После первой бутылки он восстановил ГПК в памяти не только по статьям, но и по частям, включая Комментарии. Правда, во время второй эти двое спрашивали совсем о другом: один — о партийных последствиях, другой — о ночной пижаме. После третьей Мефодий свёл обе эти посылки воедино, но в это время разгорячённый грузчик был послан во имя Партии чуть ли не погибшим любовником за новой порцией, и по дороге, обстрелянный сторожем шерстьфабрики Мукумом-пистирма всё по той же заботе о патронах для Кузи-итотара [56] , вернулся ползком, проделав за час окружной манёвр мимо шерстьфабрики и хлопзавода.
56
Кузи-собакострел
Две первые из второй серии они пили молча, извне казалось, что люди скорбят вторую неделю по смерти вождя. После третьей (часть два) Мефодия-юрфака развезло окончательно и бесповоротно. Он не только свёл воедино в своём сознании все заученные им по лагерям Основы, кодексы и комментарии, но почему-то полез в свой интеллигентский портфель, служивший ему по ночам подушкой, днём — столом, а в промежутках — сундуком, в коем он хранил нажитое за всю свою жизнь, и достал оттуда какую-то зачитанную книгу, дабы размахивать ею как Кодексом Кодексов, Основами Основ, Комментариями Комментариев, крича оглохшему Тимурхану и окосевшему Кун-охуну, что он докопался до истины, и что он всегда её знал, и что, наконец, обращаться к нему нужно не по имени Мефодий, а звать его Вениамин… Пока он кричал эту чушь, книга выпала из его рук, и Тимурхан, доползший до нее из сострадания, прочитал вслух:
— Тт-т-о-мм-массс Ммма-ннн… И-и (здесь он икнул от волнения) — йок…сифф и-и-е го бррр… — ать! Я!
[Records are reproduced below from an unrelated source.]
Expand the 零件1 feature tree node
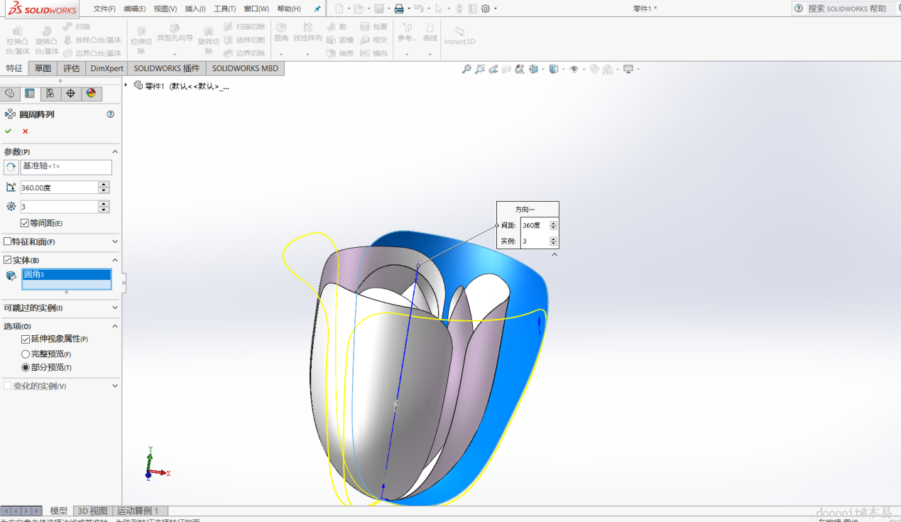Viewport: 901px width, 522px height. pyautogui.click(x=126, y=85)
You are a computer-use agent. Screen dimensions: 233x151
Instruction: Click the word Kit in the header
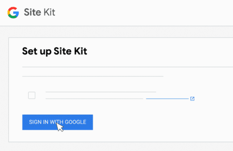coord(49,12)
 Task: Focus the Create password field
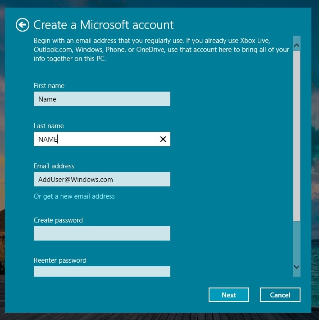tap(102, 233)

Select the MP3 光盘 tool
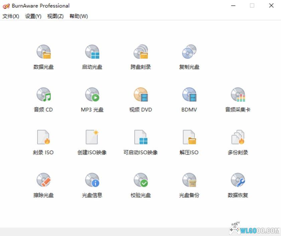click(x=92, y=99)
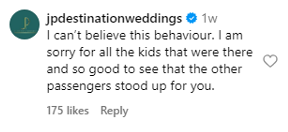Click the number 175 in the likes count
The height and width of the screenshot is (132, 288).
[55, 111]
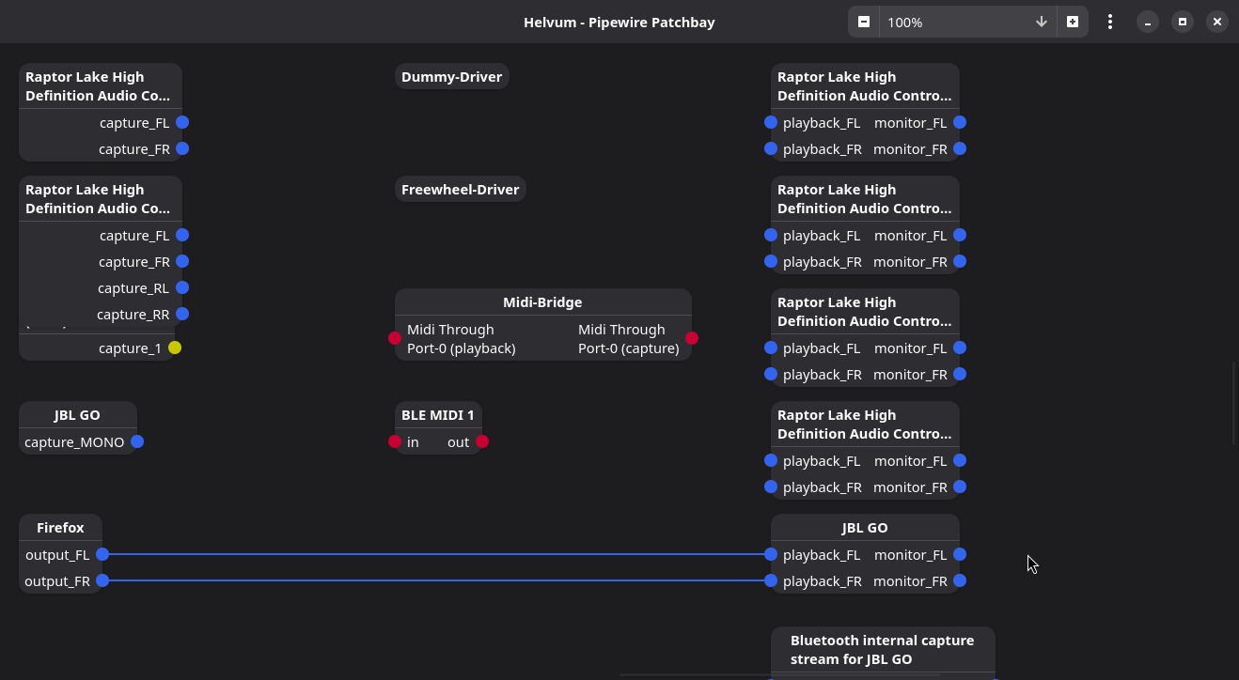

— Да! — завопил Мефодий-Вениамин, — да, именно! Он прокричал это в какой-то горячке, а потом и вовсе стал бессвязно пересказывать столь жуткую историю о ссылках и изменах, о царствовании и голоде, что потом по трезвянке ни вновь окосевший Тимурхан, ни заново оглохший Кун-охун не осмеливались её вспоминать ни при людях, ни в одиночку, ни вдвоём перед новой опохмелкой…
Единственно, что запомнил Тимурхан из этой истории об Иосифе — то, что мать его была прачкой, и почему-то этот скромный факт будоражил Мефодия больше всего.
— Ммма-ть ег-гго была прачкой, братть-я! Вы понимаете… — плакал он, и Тимурхану ничего не оставалось, как прервать его трезвым:
— Ну не пи. ди!
А то, что запомнил простодушный Кун-охун и вовсе никак не умещалось в голове: партия, Сталин, Джибладжибон, и почему то еще этот Юсуф, который не только правил, правит, но почему-то еще и будет править. Неужто этот самый Юсуф-сапожник? Тогда причём здесь товарищ Сталин?! И тогда он тоже повторил за Тимурханом:
— Ну ни пи. ды!
— Не ввве-рришь?! Не вверишшшь?! — Мефодий не знал, чем еще можно убедить этого косоглазого и того глухого. И вдруг он заплакал: — Ссы-ы мне на голову, если не веришь! Ссы при всём народе!..
Пока Кун-охун соединял очередные концы заданных ему этими интеллигентами мыслей на промежутке между Юсуфом и Джибладжибон, его вдруг обожгла догадка о той самой измене, но то была, как оказалось, огнестрельная рана, когда расставшись вместе с последними сундучными сбережениями жены, а вместе с ними и с мечтой о партии, они втроём пробирались под обстрелами сторожей станции и проводников товарных составов мимо пакхаузов и к пустому базару.